== TRY IT ==
In this exercise, the entries below include pictures. Repeat exactly the lines from the line with "[Share on Facebook] (874, 803)" to the line with "Key bản quyền Windows Server 2016 Standard.", including both, but without the pictures.

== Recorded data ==
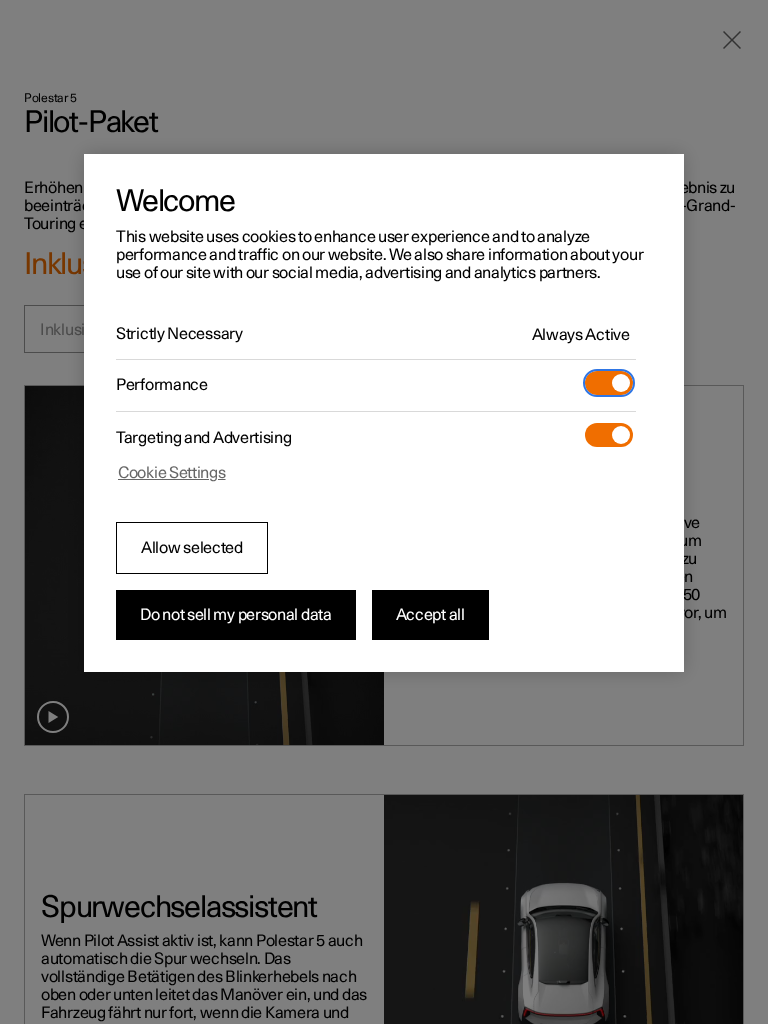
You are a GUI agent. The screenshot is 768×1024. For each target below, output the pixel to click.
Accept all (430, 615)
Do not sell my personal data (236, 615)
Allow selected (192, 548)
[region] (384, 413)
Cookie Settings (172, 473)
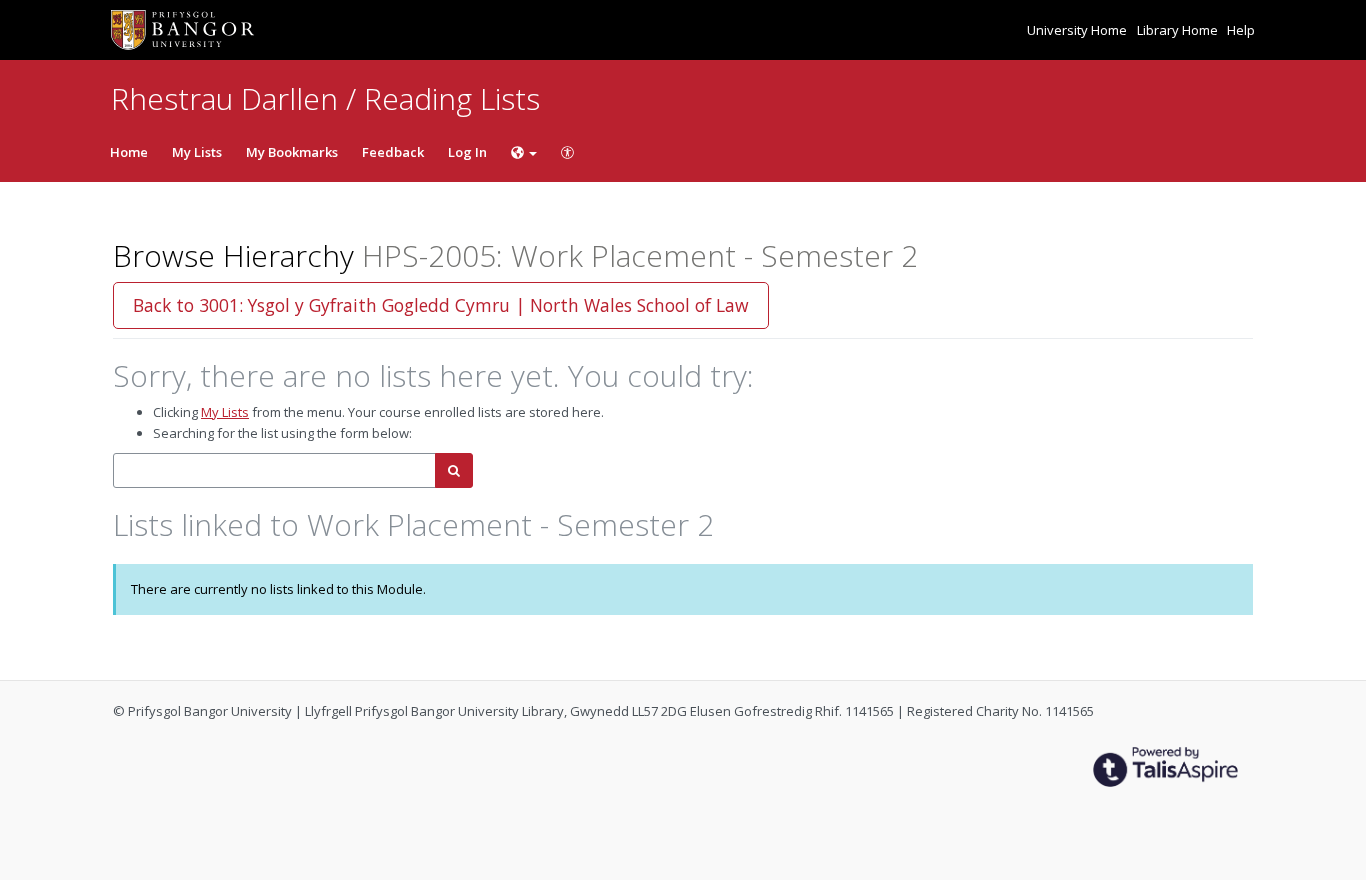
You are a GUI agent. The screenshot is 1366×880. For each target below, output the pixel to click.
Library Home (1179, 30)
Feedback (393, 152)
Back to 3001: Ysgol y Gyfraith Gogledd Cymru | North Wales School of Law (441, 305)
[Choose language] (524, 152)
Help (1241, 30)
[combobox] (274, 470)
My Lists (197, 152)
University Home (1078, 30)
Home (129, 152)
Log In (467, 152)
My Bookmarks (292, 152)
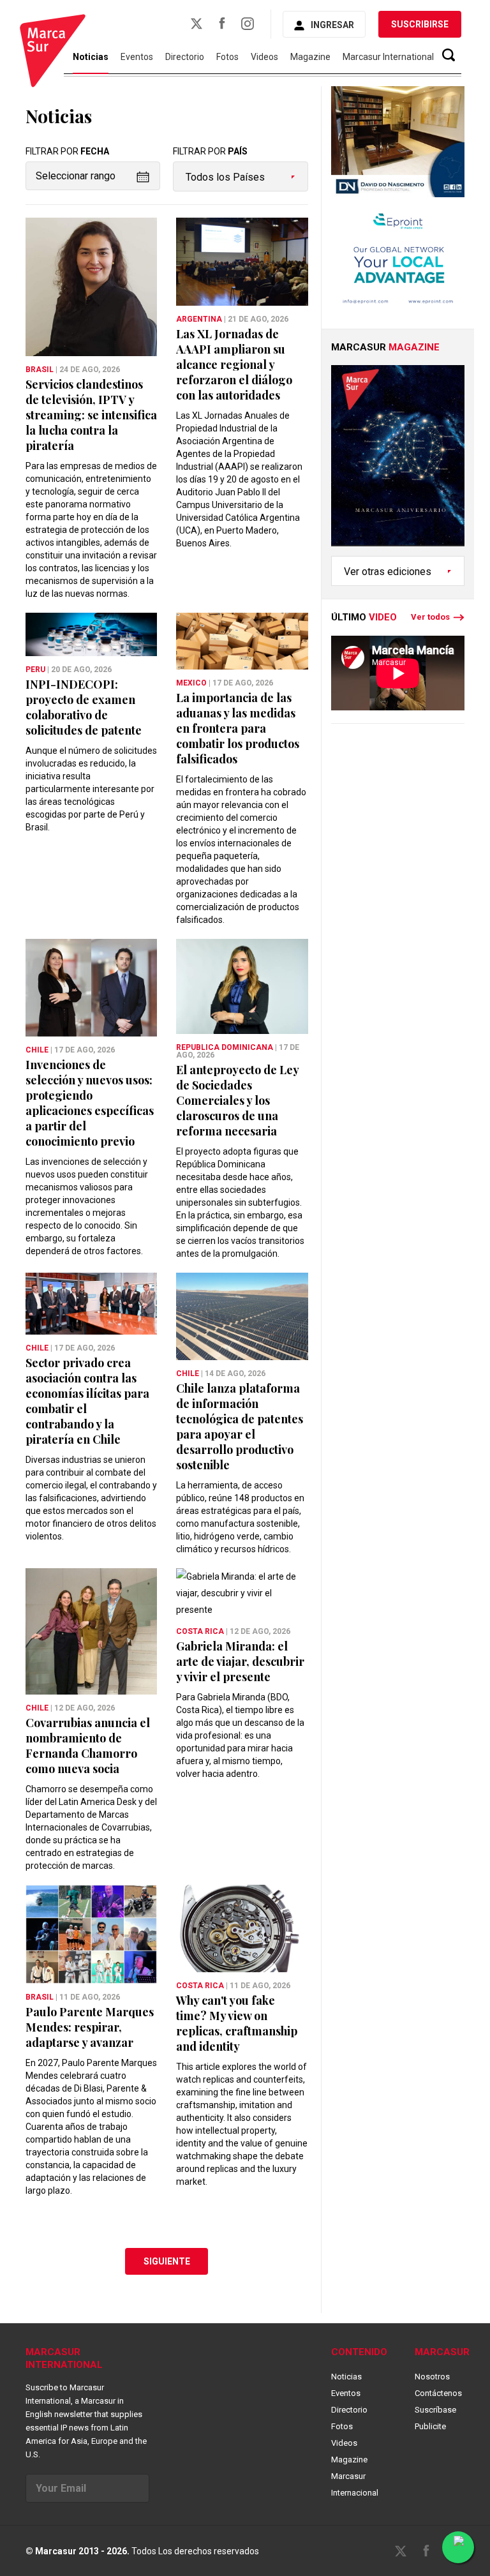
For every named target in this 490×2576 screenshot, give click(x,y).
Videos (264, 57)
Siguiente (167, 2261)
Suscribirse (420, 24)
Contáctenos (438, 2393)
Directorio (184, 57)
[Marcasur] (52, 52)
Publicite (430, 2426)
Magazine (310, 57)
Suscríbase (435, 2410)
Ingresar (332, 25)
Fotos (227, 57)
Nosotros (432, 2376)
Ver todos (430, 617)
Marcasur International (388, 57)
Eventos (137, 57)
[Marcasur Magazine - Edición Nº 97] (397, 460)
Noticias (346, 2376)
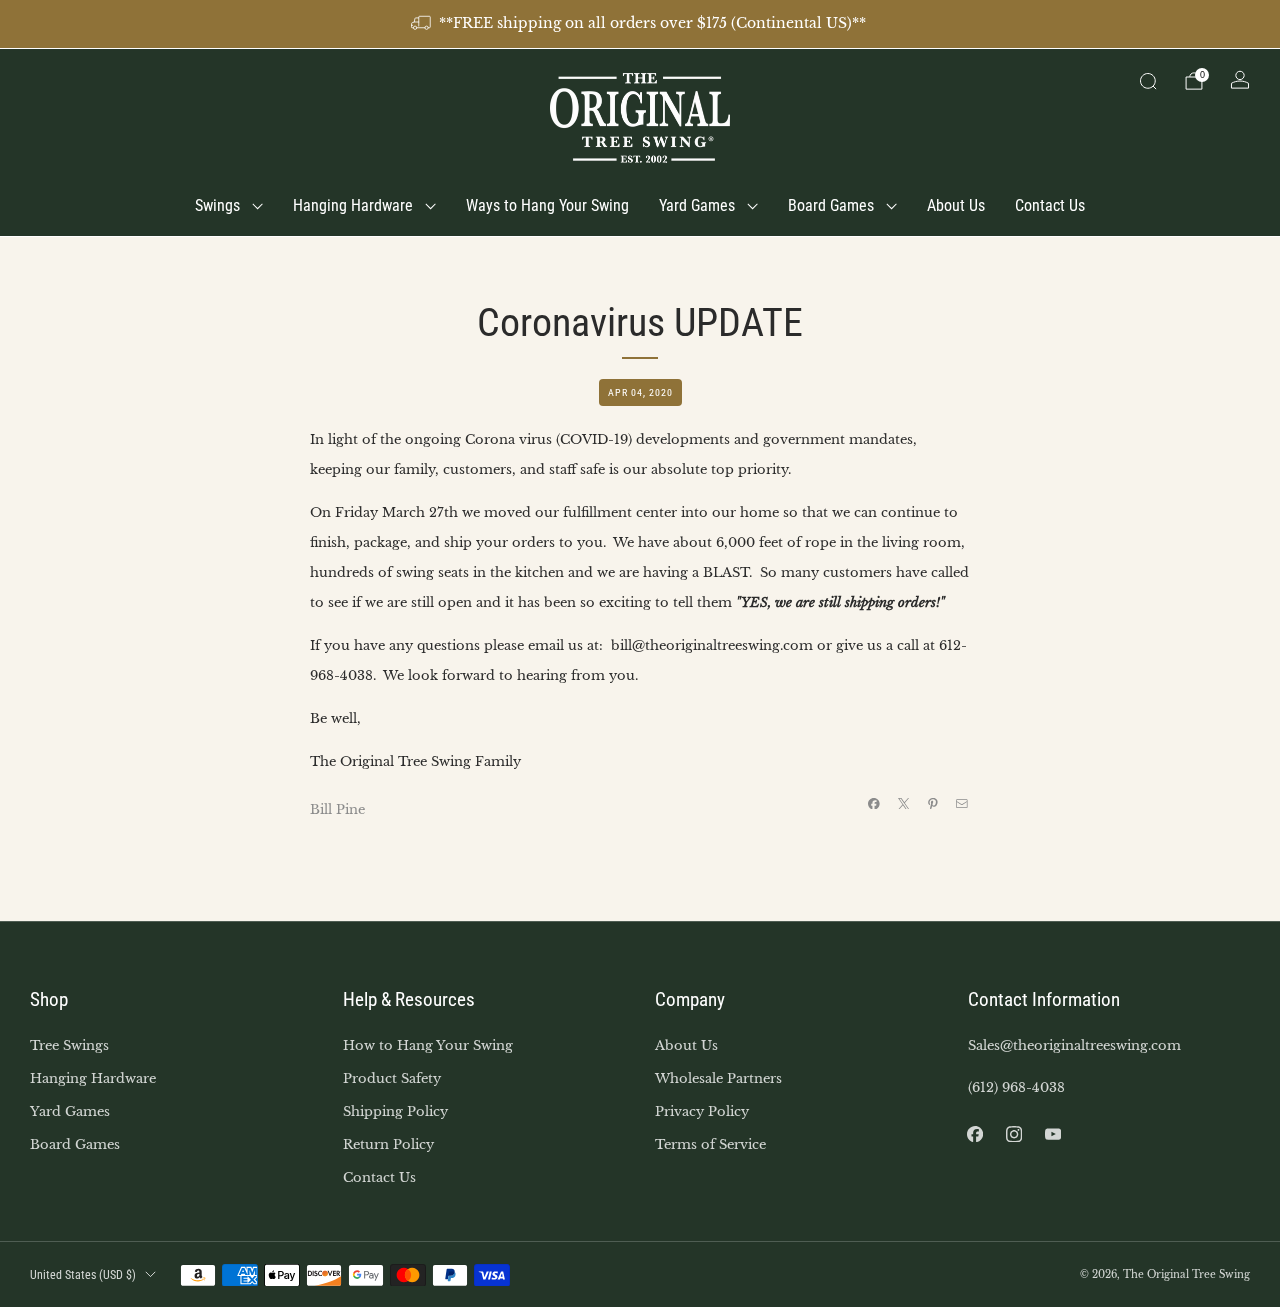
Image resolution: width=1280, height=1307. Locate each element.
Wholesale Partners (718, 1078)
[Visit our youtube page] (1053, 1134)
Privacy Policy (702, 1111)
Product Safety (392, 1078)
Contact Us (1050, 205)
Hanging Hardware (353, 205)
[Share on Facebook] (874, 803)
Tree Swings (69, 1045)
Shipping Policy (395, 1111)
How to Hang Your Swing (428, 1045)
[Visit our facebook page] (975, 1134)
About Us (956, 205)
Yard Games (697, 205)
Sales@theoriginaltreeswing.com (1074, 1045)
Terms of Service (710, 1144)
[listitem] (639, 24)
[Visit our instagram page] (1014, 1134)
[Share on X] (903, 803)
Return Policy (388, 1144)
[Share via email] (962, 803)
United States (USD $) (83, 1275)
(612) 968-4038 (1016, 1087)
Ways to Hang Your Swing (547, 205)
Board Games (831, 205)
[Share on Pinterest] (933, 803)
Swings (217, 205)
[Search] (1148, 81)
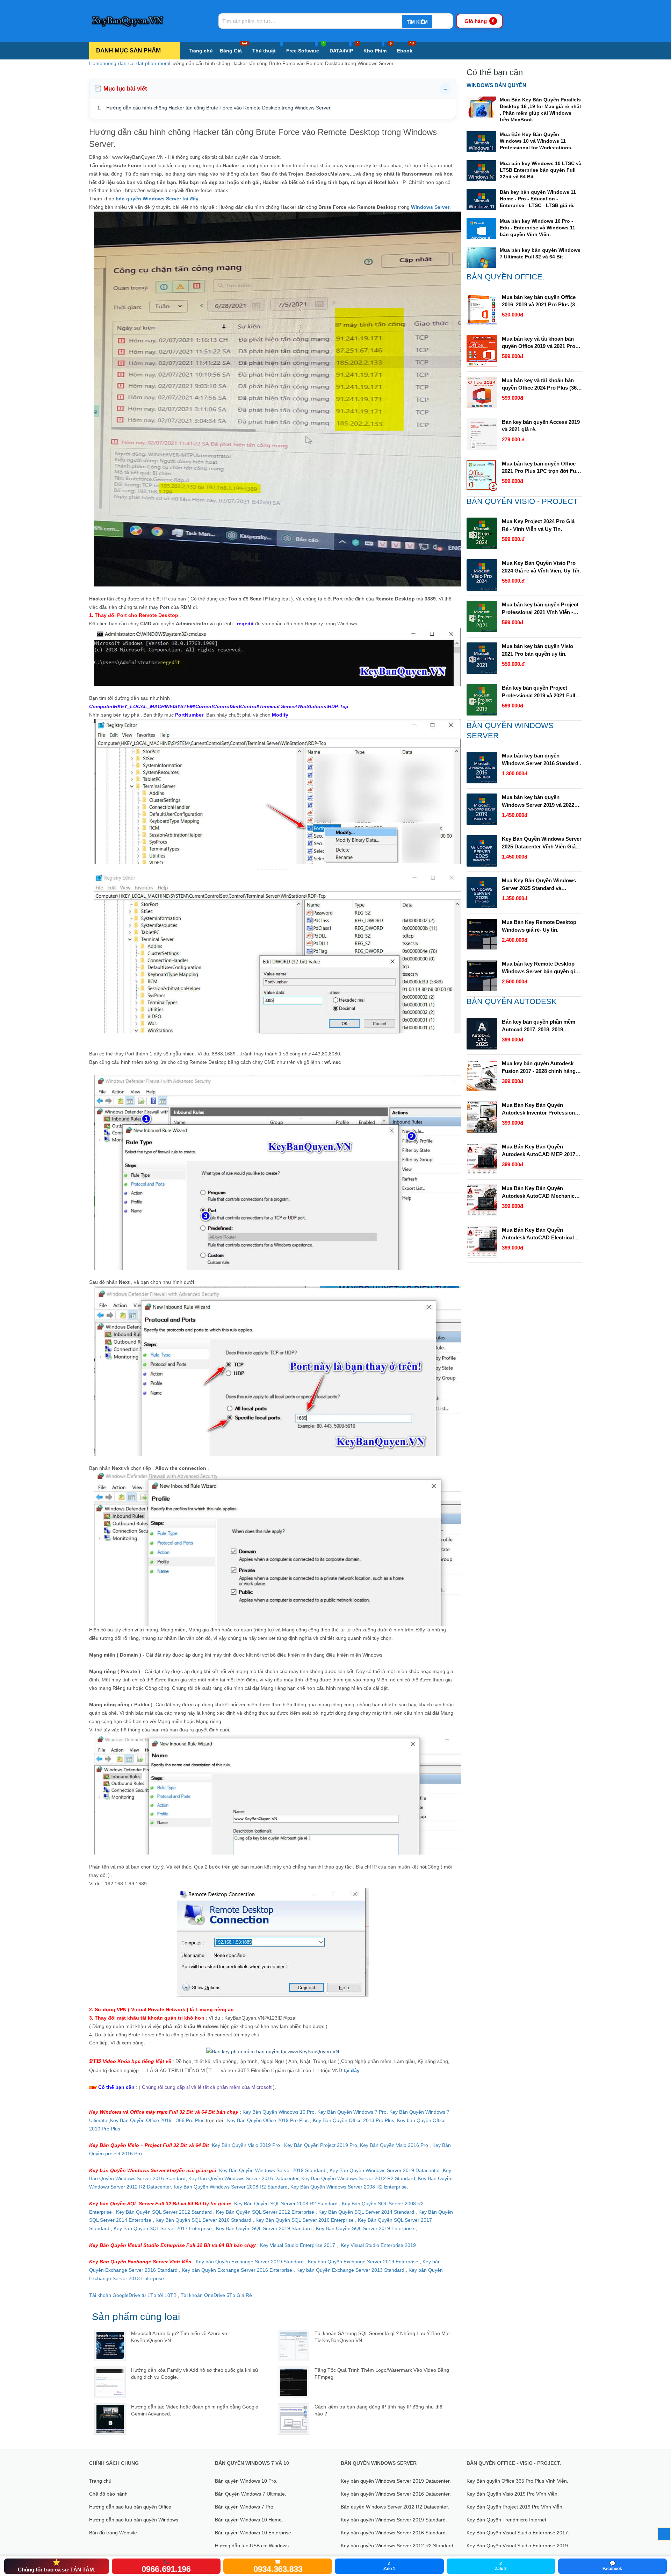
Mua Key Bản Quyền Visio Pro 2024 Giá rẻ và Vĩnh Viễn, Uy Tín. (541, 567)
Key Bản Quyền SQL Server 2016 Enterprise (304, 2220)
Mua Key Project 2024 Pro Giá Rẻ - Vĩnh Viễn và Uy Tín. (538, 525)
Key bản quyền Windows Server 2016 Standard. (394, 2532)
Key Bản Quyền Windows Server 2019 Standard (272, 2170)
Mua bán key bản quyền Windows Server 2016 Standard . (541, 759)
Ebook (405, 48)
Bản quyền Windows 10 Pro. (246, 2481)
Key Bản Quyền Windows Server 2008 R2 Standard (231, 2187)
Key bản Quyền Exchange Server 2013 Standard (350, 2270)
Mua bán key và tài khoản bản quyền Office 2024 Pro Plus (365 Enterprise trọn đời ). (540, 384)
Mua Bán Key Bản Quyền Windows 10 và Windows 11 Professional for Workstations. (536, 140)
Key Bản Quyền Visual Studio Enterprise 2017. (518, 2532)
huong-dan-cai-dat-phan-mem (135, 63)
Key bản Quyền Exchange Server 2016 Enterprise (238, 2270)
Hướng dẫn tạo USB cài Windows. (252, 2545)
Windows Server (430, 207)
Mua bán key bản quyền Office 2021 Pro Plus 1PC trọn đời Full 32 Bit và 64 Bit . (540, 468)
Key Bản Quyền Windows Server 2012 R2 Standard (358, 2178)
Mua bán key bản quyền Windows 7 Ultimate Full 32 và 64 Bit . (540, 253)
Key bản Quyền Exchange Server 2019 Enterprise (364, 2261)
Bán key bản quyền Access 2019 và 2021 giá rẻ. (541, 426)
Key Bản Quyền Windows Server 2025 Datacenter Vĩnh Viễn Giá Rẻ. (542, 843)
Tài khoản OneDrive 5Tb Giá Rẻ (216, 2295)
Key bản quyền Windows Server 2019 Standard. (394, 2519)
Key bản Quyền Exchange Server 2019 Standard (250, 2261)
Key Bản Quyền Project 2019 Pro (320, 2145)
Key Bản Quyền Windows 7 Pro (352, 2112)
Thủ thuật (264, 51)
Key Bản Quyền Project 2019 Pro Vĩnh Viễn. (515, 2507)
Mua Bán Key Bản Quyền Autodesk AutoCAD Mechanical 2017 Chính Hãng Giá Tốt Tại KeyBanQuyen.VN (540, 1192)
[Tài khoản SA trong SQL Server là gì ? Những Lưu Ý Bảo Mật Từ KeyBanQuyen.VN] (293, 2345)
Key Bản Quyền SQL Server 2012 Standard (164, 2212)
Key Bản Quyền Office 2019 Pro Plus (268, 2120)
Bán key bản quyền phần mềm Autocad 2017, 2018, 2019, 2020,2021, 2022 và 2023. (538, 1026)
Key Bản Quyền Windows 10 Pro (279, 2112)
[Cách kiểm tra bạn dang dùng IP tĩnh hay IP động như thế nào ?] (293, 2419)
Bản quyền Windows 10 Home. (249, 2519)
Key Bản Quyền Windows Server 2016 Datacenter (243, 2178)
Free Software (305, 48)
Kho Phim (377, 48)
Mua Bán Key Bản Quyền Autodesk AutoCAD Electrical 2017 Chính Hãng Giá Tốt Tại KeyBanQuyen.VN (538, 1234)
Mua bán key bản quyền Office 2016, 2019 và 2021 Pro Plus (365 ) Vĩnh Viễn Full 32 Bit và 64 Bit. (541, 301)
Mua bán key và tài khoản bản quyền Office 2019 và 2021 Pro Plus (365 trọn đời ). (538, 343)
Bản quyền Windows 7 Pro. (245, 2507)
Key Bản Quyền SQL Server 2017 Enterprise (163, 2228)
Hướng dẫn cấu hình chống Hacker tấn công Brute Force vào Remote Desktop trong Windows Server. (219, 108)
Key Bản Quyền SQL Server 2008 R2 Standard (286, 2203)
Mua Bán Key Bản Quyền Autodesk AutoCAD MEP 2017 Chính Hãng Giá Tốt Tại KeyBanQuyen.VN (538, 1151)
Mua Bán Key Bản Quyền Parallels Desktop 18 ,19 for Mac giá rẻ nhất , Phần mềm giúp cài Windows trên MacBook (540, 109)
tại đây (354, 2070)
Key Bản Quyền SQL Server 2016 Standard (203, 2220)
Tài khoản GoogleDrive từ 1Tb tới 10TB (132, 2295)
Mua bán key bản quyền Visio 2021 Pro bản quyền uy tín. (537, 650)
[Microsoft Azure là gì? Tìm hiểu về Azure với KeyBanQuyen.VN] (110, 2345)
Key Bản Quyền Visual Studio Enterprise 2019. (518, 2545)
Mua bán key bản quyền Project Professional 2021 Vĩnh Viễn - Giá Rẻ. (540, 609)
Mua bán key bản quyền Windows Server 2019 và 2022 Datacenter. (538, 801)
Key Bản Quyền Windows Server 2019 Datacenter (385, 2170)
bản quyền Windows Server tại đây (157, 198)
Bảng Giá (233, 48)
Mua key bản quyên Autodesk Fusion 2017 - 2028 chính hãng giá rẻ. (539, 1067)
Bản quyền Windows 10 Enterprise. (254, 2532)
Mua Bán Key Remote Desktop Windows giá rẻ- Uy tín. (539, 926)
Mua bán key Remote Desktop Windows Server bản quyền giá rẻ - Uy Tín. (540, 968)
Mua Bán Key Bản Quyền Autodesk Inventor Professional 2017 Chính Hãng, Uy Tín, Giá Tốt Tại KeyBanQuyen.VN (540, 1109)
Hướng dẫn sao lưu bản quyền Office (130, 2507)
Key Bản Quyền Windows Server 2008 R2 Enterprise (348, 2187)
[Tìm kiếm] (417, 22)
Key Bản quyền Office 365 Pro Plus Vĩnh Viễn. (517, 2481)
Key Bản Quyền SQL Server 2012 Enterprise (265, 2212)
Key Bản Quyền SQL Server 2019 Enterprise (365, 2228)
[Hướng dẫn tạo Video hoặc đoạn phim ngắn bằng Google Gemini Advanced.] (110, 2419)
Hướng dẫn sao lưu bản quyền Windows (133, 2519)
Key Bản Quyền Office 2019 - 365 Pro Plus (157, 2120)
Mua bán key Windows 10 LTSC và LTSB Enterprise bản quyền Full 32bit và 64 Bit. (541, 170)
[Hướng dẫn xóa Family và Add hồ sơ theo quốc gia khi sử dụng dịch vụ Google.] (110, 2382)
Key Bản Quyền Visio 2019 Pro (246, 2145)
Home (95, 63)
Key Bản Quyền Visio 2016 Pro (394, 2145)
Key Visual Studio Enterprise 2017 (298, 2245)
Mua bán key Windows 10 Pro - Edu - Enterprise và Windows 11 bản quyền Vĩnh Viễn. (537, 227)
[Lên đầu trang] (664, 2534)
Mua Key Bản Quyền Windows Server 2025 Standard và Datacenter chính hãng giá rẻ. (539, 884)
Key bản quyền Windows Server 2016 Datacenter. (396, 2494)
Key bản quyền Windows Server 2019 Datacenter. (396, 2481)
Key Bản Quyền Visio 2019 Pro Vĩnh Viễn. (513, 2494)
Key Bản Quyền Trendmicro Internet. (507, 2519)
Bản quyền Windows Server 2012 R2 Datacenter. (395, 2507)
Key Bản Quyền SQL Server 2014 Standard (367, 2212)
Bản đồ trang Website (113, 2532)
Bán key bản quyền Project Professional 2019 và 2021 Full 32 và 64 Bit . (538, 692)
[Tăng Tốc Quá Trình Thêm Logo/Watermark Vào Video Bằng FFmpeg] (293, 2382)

== ANSWER FOR THIS EXERCISE ==
[Share on Facebook] (874, 803)
Tree Swings (69, 1045)
Shipping Policy (395, 1111)
How to Hang Your Swing (428, 1045)
[Visit our facebook page] (975, 1134)
About Us (956, 205)
Yard Games (697, 205)
Sales@theoriginaltreeswing.com (1074, 1045)
Terms of Service (710, 1144)
[listitem] (639, 24)
[Visit our instagram page] (1014, 1134)
[Share on X] (903, 803)
Return Policy (388, 1144)
[Share via email] (962, 803)
United States (USD $) (83, 1275)
(612) 968-4038 (1016, 1087)
Ways to Hang Your Swing (547, 205)
Board Games (831, 205)
[Share on Pinterest] (933, 803)
Swings (217, 205)
[Search] (1148, 81)
Mua Key Bản Quyền Visio Pro 2024 Giá rẻ và Vĩnh Viễn, Uy Tín. (541, 567)
Key Bản Quyền SQL Server 2016 Enterprise (304, 2220)
Mua Key Project 2024 Pro Giá Rẻ - Vĩnh Viễn và Uy Tín. (538, 525)
Key bản quyền Windows Server 2016 Standard. (394, 2532)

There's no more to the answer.